--- Input data Enclosed Below ---

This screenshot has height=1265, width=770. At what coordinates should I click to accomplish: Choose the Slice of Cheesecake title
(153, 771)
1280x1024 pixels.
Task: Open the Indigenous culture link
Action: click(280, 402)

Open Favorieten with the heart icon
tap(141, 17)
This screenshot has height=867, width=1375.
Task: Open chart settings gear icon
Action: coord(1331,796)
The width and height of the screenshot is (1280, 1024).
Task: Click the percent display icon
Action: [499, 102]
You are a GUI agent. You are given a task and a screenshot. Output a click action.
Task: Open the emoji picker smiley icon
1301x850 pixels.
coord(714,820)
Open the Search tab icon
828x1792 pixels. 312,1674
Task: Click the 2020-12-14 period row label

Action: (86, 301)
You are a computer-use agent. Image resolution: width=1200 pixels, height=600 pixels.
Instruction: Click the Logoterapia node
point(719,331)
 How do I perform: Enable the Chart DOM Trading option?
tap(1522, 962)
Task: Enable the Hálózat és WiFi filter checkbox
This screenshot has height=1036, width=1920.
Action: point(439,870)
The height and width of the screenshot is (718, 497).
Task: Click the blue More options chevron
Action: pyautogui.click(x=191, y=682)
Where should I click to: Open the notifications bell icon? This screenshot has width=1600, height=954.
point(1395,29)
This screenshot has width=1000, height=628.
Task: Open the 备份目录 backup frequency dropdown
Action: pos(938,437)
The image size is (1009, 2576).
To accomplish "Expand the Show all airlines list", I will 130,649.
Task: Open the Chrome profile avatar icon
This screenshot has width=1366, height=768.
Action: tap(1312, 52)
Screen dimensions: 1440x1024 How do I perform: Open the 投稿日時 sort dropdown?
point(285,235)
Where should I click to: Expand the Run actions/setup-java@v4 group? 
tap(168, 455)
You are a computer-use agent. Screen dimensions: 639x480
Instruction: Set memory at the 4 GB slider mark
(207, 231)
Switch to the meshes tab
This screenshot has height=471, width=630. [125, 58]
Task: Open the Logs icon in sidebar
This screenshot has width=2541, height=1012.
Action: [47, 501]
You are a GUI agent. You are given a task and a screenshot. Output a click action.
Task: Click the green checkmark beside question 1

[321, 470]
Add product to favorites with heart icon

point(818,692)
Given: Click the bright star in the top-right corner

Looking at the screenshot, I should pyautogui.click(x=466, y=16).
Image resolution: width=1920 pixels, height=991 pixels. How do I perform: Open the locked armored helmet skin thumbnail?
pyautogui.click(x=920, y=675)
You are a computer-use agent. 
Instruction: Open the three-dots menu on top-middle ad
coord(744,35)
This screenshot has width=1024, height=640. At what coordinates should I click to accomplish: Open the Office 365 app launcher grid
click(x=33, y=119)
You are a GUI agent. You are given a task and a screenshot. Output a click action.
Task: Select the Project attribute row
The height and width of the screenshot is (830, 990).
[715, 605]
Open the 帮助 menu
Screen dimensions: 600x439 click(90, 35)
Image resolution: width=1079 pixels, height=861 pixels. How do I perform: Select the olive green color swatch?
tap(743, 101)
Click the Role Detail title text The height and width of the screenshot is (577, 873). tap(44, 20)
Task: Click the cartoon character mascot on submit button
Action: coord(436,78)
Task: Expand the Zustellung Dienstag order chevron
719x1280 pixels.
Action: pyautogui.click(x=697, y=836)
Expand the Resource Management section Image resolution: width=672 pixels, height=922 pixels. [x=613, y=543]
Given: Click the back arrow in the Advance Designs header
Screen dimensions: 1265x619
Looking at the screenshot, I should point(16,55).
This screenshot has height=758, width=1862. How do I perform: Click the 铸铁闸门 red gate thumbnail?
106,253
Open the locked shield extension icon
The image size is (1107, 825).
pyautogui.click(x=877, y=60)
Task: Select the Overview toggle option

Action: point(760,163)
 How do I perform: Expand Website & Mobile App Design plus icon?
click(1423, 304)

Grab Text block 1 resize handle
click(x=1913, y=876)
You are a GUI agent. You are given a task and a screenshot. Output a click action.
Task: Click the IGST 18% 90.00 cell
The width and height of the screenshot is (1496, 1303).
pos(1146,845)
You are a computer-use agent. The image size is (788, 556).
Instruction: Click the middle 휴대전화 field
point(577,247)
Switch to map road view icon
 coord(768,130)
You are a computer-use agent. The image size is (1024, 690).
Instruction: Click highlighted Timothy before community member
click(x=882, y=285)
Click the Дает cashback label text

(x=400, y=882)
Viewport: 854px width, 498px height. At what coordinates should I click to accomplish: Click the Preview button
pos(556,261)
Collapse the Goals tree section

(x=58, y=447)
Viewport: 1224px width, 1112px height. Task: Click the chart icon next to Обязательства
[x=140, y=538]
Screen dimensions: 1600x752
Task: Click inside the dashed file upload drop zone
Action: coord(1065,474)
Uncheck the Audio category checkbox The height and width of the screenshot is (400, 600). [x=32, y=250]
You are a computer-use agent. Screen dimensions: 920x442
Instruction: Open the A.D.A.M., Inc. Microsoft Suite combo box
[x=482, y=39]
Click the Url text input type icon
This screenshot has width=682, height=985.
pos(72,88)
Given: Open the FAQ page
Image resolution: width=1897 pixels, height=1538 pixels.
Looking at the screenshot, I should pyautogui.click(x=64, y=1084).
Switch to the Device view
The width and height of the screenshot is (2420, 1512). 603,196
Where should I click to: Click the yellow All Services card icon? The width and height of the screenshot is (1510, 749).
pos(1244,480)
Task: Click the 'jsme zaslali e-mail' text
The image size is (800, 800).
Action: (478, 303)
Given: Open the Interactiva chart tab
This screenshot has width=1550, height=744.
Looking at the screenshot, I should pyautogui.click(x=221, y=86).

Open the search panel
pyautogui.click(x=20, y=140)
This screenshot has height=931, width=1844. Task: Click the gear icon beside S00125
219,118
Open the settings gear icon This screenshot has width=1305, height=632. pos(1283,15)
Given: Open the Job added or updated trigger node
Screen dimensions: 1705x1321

--- End of Enclosed Input data ---

## Directions for this task:
Every line of the listing should be printed again exactly.

## Worked solution:
This screenshot has height=1265, width=770. At what coordinates should I click to accomplish: Choose the Slice of Cheesecake title
(153, 771)
1280x1024 pixels.
Task: Open the Indigenous culture link
Action: click(280, 402)

Open Favorieten with the heart icon
tap(141, 17)
This screenshot has height=867, width=1375.
Task: Open chart settings gear icon
Action: coord(1331,796)
The width and height of the screenshot is (1280, 1024).
Task: Click the percent display icon
Action: [499, 102]
You are a GUI agent. You are given a task and a screenshot. Output a click action.
Task: Open the emoji picker smiley icon
1301x850 pixels.
coord(714,820)
Open the Search tab icon
828x1792 pixels. 312,1674
Task: Click the 2020-12-14 period row label

Action: (86, 301)
You are a computer-use agent. Image resolution: width=1200 pixels, height=600 pixels.
Instruction: Click the Logoterapia node
point(719,331)
 How do I perform: Enable the Chart DOM Trading option?
tap(1522, 962)
Task: Enable the Hálózat és WiFi filter checkbox
This screenshot has height=1036, width=1920.
Action: point(439,870)
The height and width of the screenshot is (718, 497).
Task: Click the blue More options chevron
Action: pyautogui.click(x=191, y=682)
Where should I click to: Open the notifications bell icon? This screenshot has width=1600, height=954.
point(1395,29)
This screenshot has width=1000, height=628.
Task: Open the 备份目录 backup frequency dropdown
Action: pos(938,437)
The image size is (1009, 2576).
To accomplish "Expand the Show all airlines list", I will 130,649.
Task: Open the Chrome profile avatar icon
This screenshot has width=1366, height=768.
Action: tap(1312, 52)
Screen dimensions: 1440x1024 How do I perform: Open the 投稿日時 sort dropdown?
point(285,235)
Where should I click to: Expand the Run actions/setup-java@v4 group? 
tap(168, 455)
You are a computer-use agent. Screen dimensions: 639x480
Instruction: Set memory at the 4 GB slider mark
(207, 231)
Switch to the meshes tab
This screenshot has height=471, width=630. [125, 58]
Task: Open the Logs icon in sidebar
This screenshot has width=2541, height=1012.
Action: [47, 501]
You are a GUI agent. You are given a task and a screenshot. Output a click action.
Task: Click the green checkmark beside question 1

[321, 470]
Add product to favorites with heart icon

point(818,692)
Given: Click the bright star in the top-right corner

Looking at the screenshot, I should pyautogui.click(x=466, y=16).
Image resolution: width=1920 pixels, height=991 pixels. How do I perform: Open the locked armored helmet skin thumbnail?
pyautogui.click(x=920, y=675)
You are a computer-use agent. 
Instruction: Open the three-dots menu on top-middle ad
coord(744,35)
This screenshot has width=1024, height=640. At what coordinates should I click to accomplish: Open the Office 365 app launcher grid
click(x=33, y=119)
You are a GUI agent. You are given a task and a screenshot. Output a click action.
Task: Select the Project attribute row
The height and width of the screenshot is (830, 990).
[715, 605]
Open the 帮助 menu
Screen dimensions: 600x439 click(90, 35)
Image resolution: width=1079 pixels, height=861 pixels. How do I perform: Select the olive green color swatch?
tap(743, 101)
Click the Role Detail title text The height and width of the screenshot is (577, 873). tap(44, 20)
Task: Click the cartoon character mascot on submit button
Action: coord(436,78)
Task: Expand the Zustellung Dienstag order chevron
719x1280 pixels.
Action: pyautogui.click(x=697, y=836)
Expand the Resource Management section Image resolution: width=672 pixels, height=922 pixels. [x=613, y=543]
Given: Click the back arrow in the Advance Designs header
Screen dimensions: 1265x619
Looking at the screenshot, I should point(16,55).
This screenshot has height=758, width=1862. How do I perform: Click the 铸铁闸门 red gate thumbnail?
106,253
Open the locked shield extension icon
The image size is (1107, 825).
pyautogui.click(x=877, y=60)
Task: Select the Overview toggle option

Action: point(760,163)
 How do I perform: Expand Website & Mobile App Design plus icon?
click(1423, 304)

Grab Text block 1 resize handle
click(x=1913, y=876)
You are a GUI agent. You are given a task and a screenshot. Output a click action.
Task: Click the IGST 18% 90.00 cell
The width and height of the screenshot is (1496, 1303).
pos(1146,845)
You are a computer-use agent. The image size is (788, 556).
Instruction: Click the middle 휴대전화 field
point(577,247)
Switch to map road view icon
 coord(768,130)
You are a computer-use agent. The image size is (1024, 690).
Instruction: Click highlighted Timothy before community member
click(x=882, y=285)
Click the Дает cashback label text

(x=400, y=882)
Viewport: 854px width, 498px height. At what coordinates should I click to accomplish: Click the Preview button
pos(556,261)
Collapse the Goals tree section

(x=58, y=447)
Viewport: 1224px width, 1112px height. Task: Click the chart icon next to Обязательства
[x=140, y=538]
Screen dimensions: 1600x752
Task: Click inside the dashed file upload drop zone
Action: coord(1065,474)
Uncheck the Audio category checkbox The height and width of the screenshot is (400, 600). [x=32, y=250]
You are a computer-use agent. Screen dimensions: 920x442
Instruction: Open the A.D.A.M., Inc. Microsoft Suite combo box
[x=482, y=39]
Click the Url text input type icon
This screenshot has width=682, height=985.
pos(72,88)
Given: Open the FAQ page
Image resolution: width=1897 pixels, height=1538 pixels.
Looking at the screenshot, I should pyautogui.click(x=64, y=1084).
Switch to the Device view
The width and height of the screenshot is (2420, 1512). 603,196
Where should I click to: Click the yellow All Services card icon? The width and height of the screenshot is (1510, 749).
pos(1244,480)
Task: Click the 'jsme zaslali e-mail' text
The image size is (800, 800).
Action: (478, 303)
Given: Open the Interactiva chart tab
This screenshot has width=1550, height=744.
Looking at the screenshot, I should pyautogui.click(x=221, y=86).

Open the search panel
pyautogui.click(x=20, y=140)
This screenshot has height=931, width=1844. Task: Click the gear icon beside S00125
219,118
Open the settings gear icon This screenshot has width=1305, height=632. pos(1283,15)
Given: Open the Job added or updated trigger node
Screen dimensions: 1705x1321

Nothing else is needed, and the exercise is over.